◆ Task details: Express the entries below as a two-column CSV with the headers "entry_text" and "answer", one row per entry. Put each field in double quotes, replace line breaks with spaces, and leave the pictures out.

◆ Provided data:
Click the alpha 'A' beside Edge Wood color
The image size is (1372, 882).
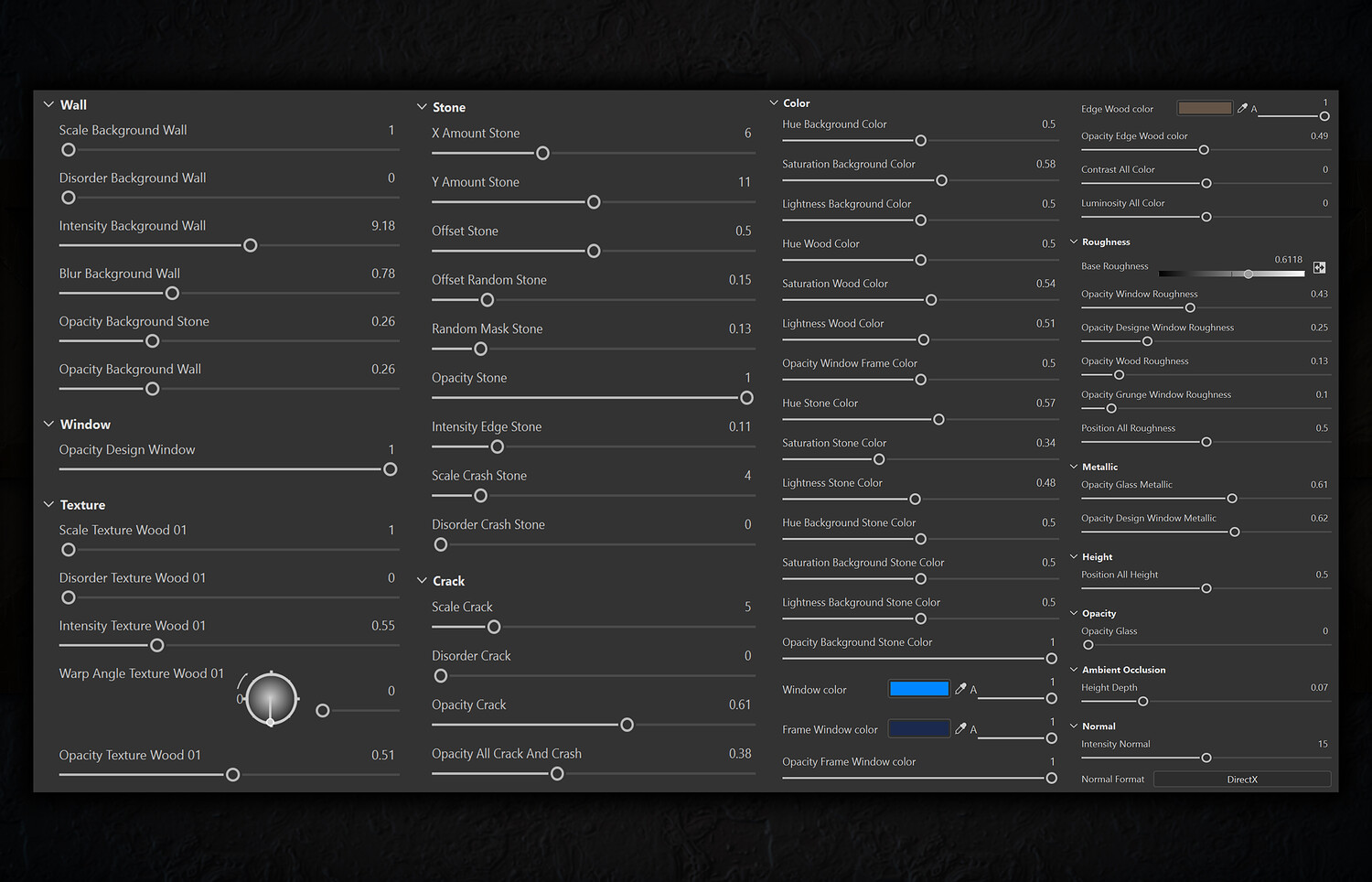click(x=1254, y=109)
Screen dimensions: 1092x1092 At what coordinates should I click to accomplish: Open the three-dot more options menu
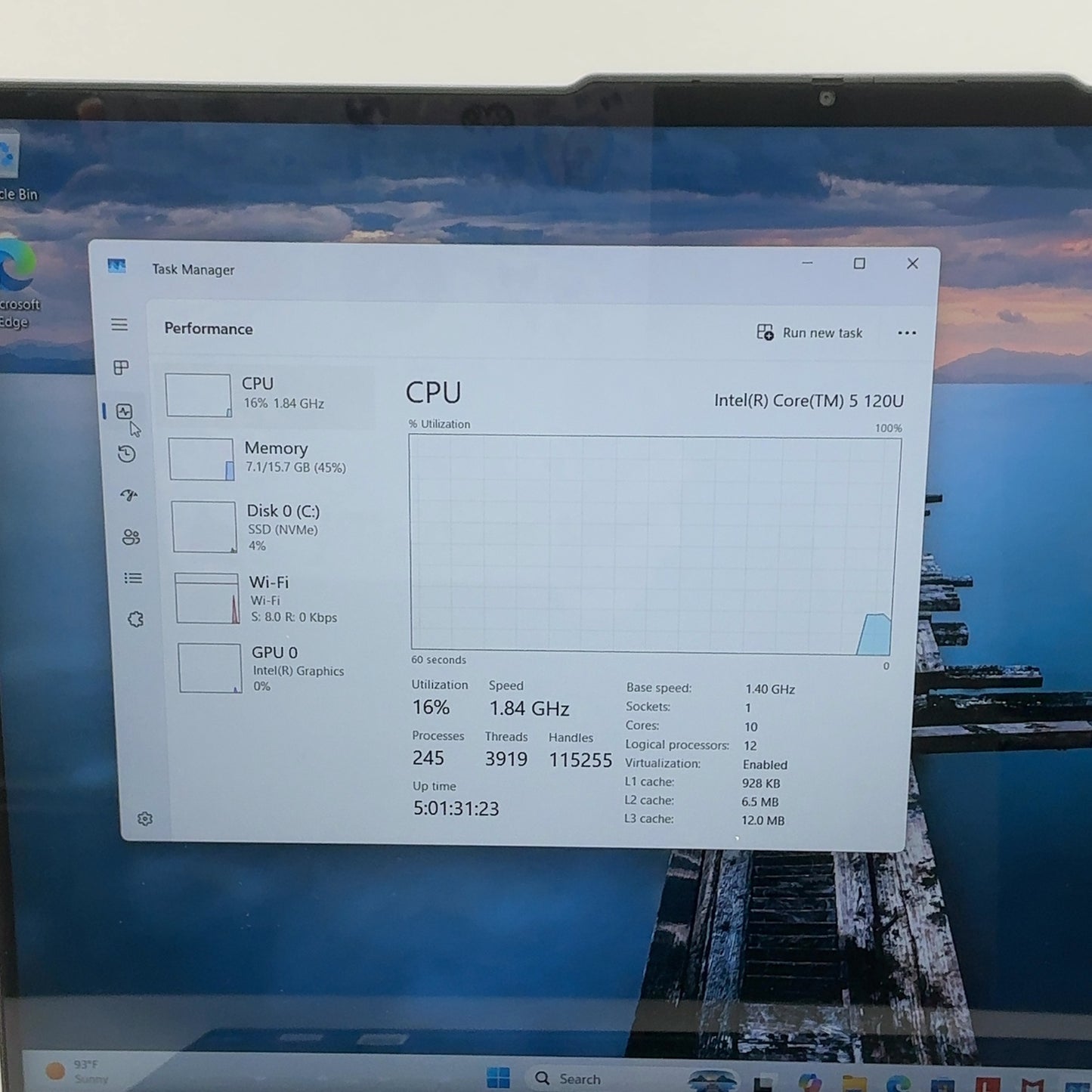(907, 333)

◆ In response:
entry_text,answer
"Click the alpha 'A' beside Edge Wood color The image size is (1372, 882).","click(x=1254, y=109)"
"Screen dimensions: 1092x1092 At what coordinates should I click to accomplish: Open the three-dot more options menu","(907, 333)"